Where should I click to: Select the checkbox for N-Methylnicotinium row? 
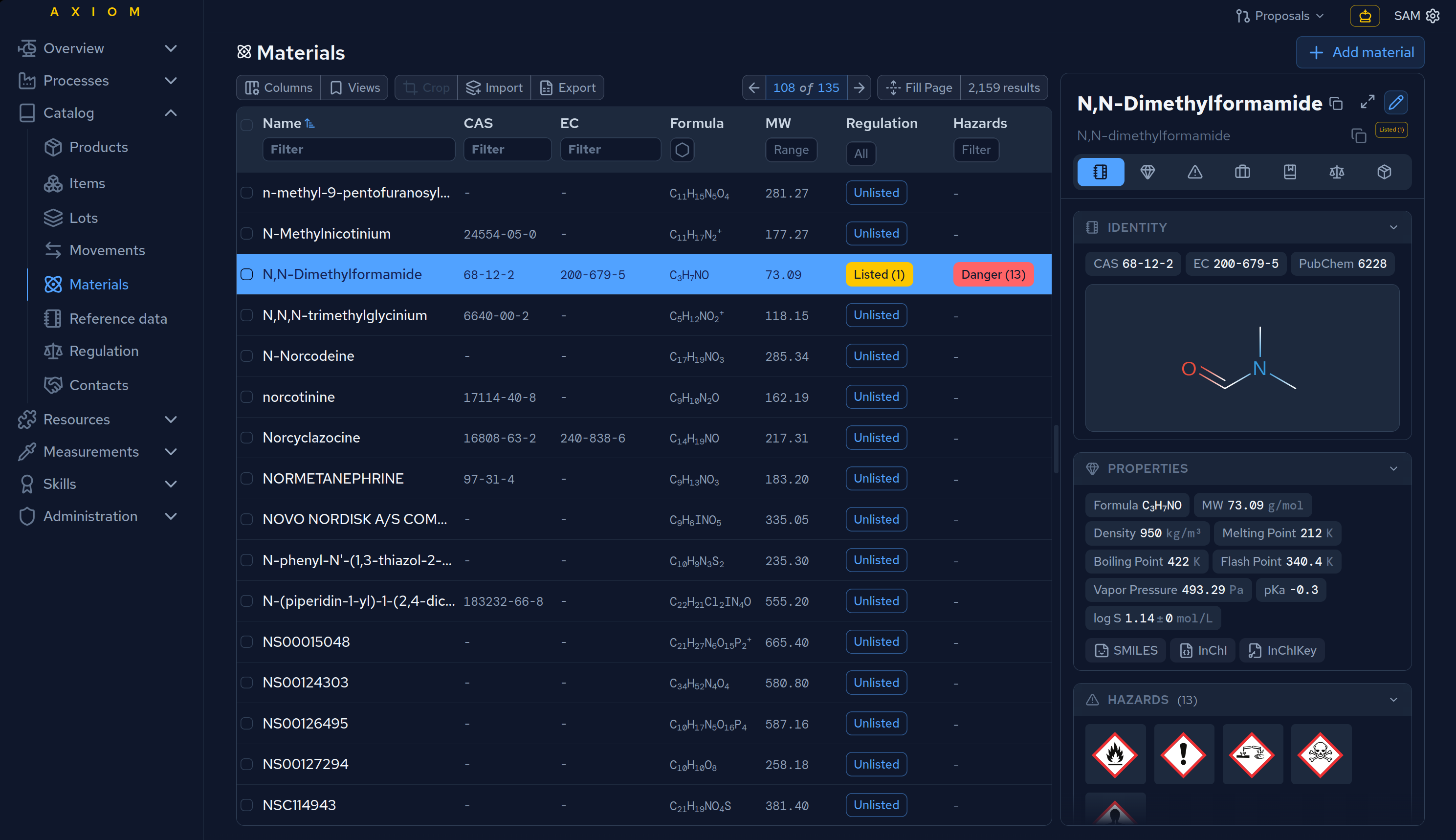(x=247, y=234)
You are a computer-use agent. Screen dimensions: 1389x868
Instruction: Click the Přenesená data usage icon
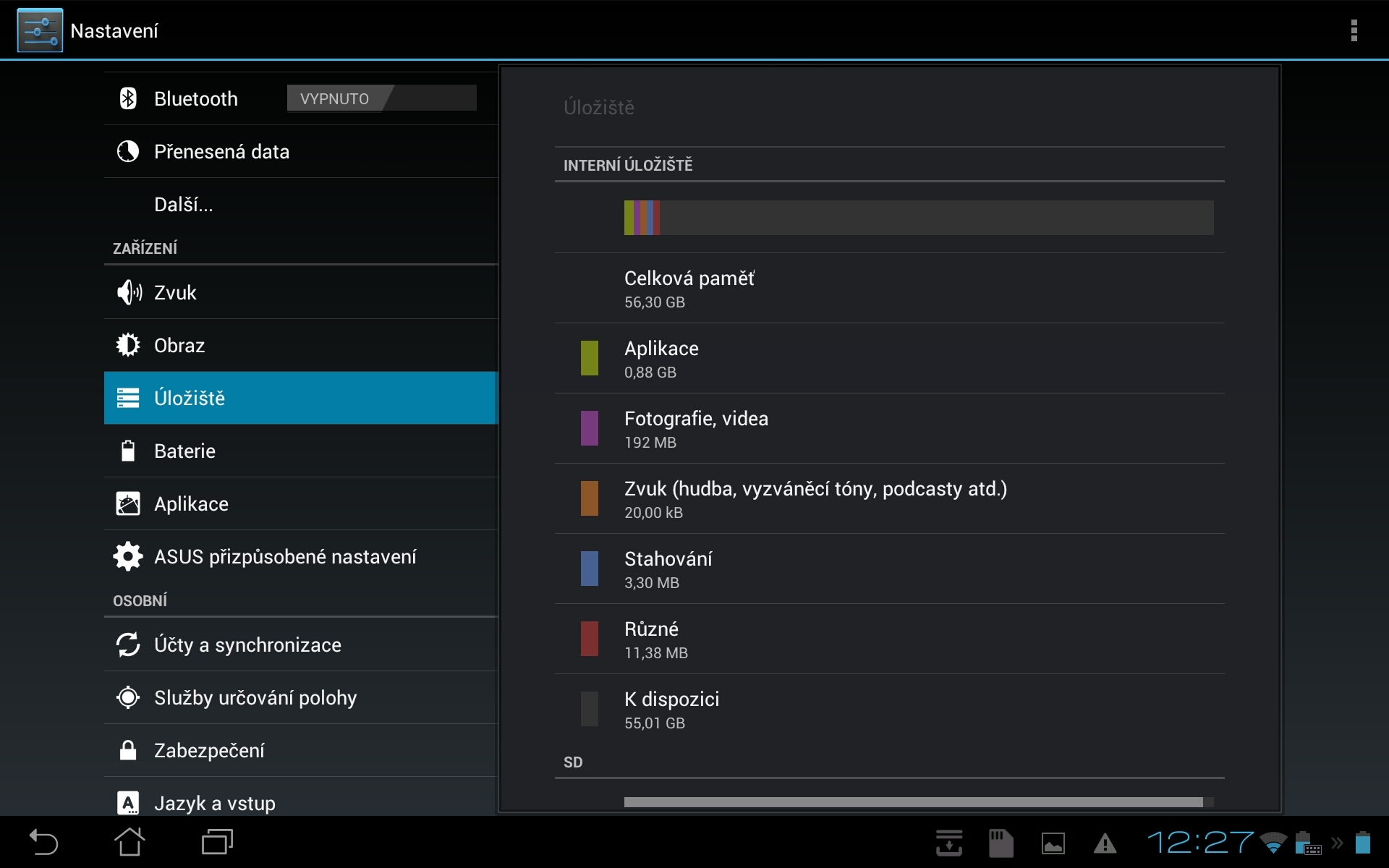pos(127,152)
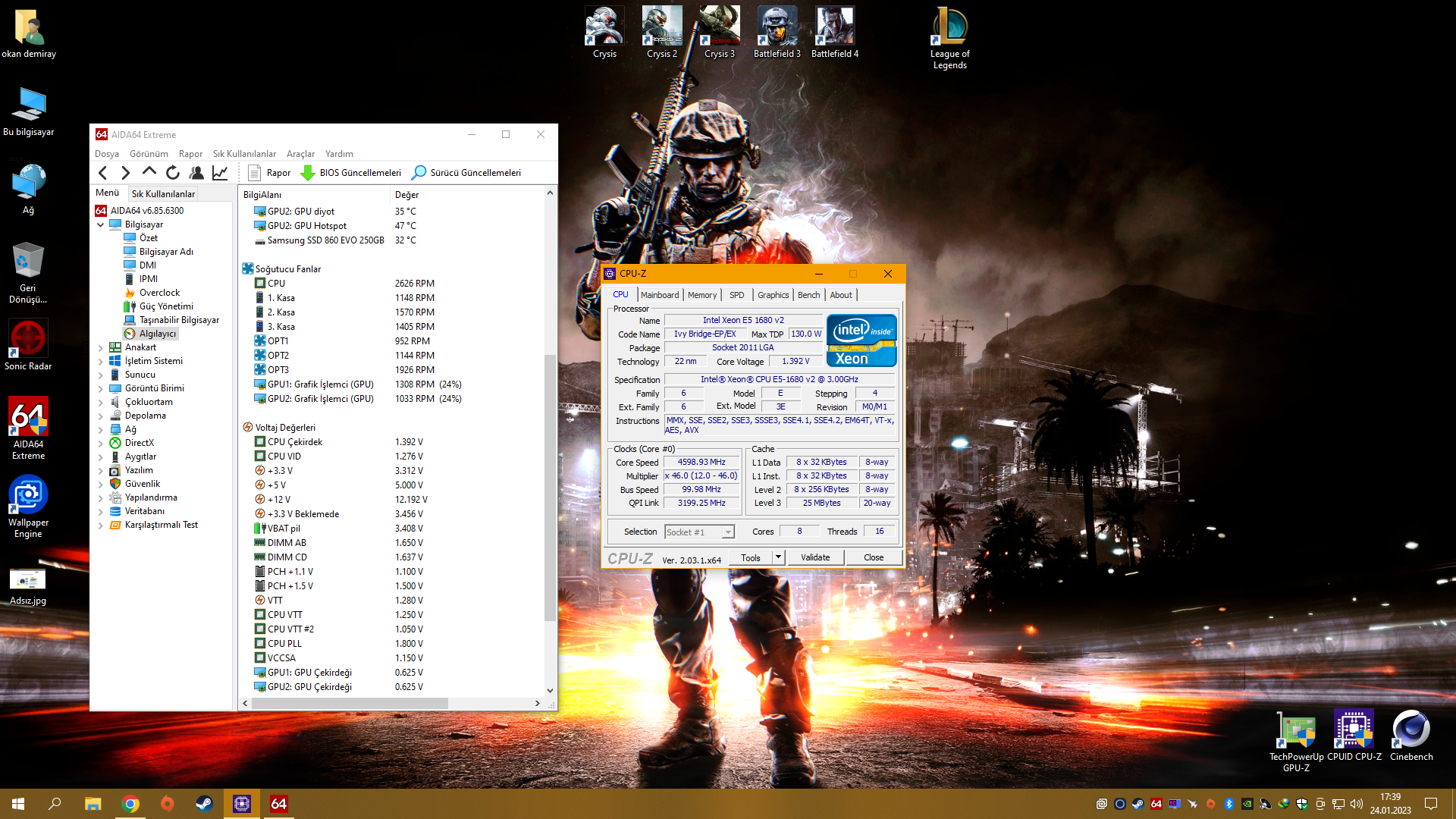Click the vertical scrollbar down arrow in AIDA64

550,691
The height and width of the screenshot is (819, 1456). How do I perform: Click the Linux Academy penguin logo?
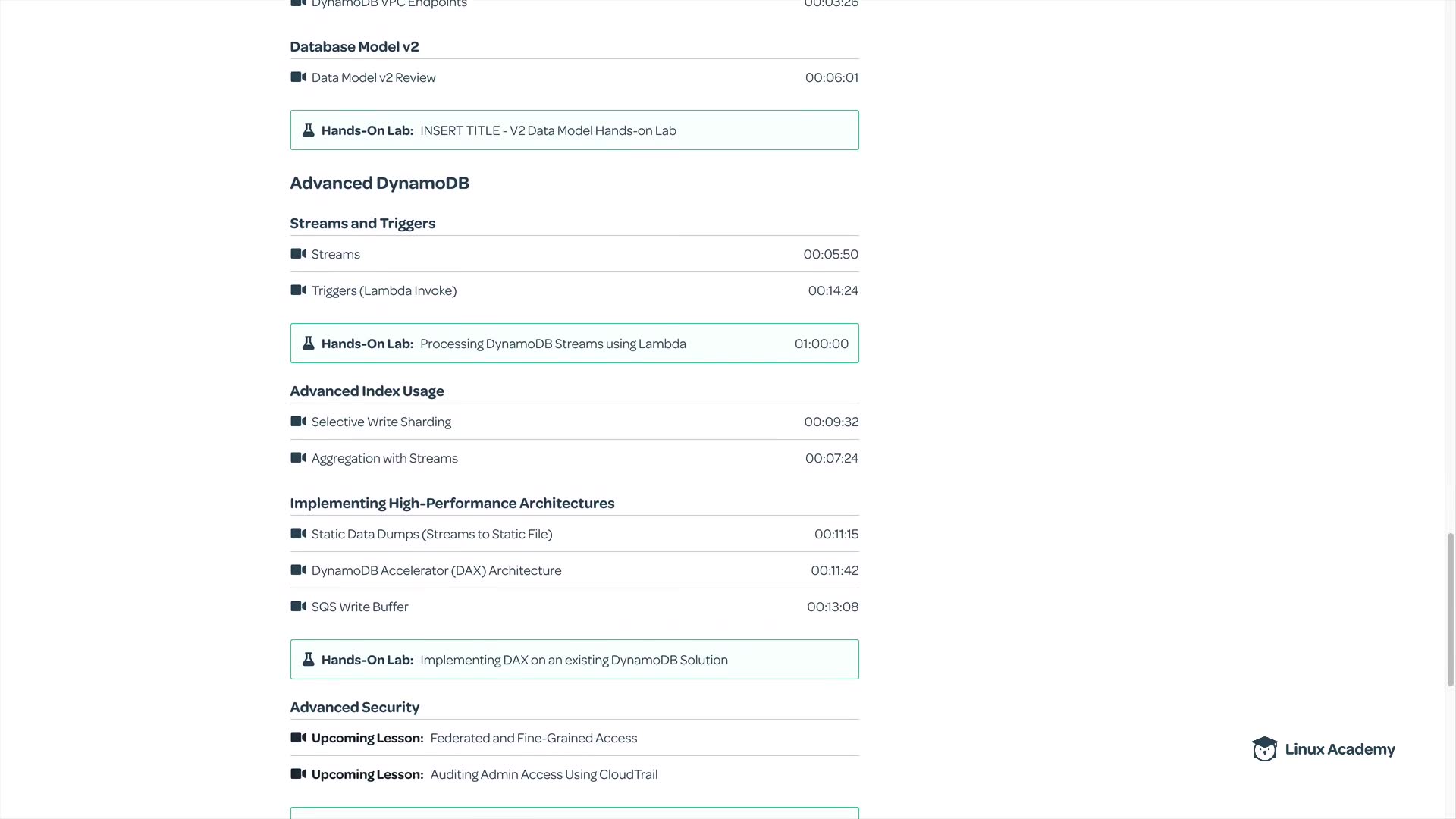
==
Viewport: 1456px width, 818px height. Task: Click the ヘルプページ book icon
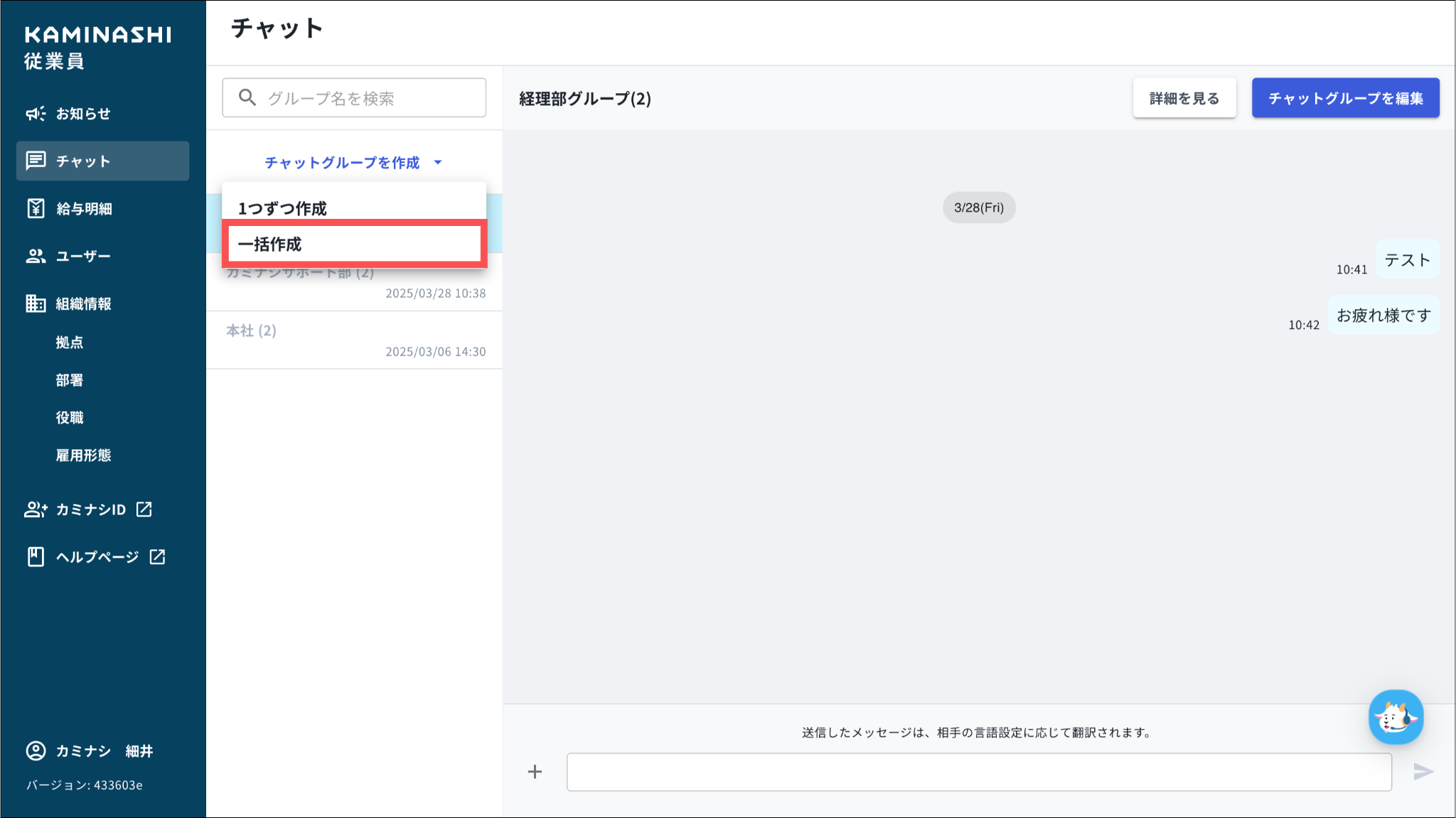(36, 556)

> [Problem description]: When you reach the line that has "Where should I" in the data above, start repeating lines exactly, and stop after the line that has "The height and"; pictures stay out.

> [Written response]:
Where should I click to: Select the checkbox for N-Methylnicotinium row? 
(x=247, y=234)
You are a computer-use agent. Screen dimensions: 1389x868
Instruction: Click the Přenesená data usage icon
pos(127,152)
Click the vertical scrollbar down arrow in AIDA64

550,691
The height and width of the screenshot is (819, 1456). How do I perform: Click the Linux Academy penguin logo?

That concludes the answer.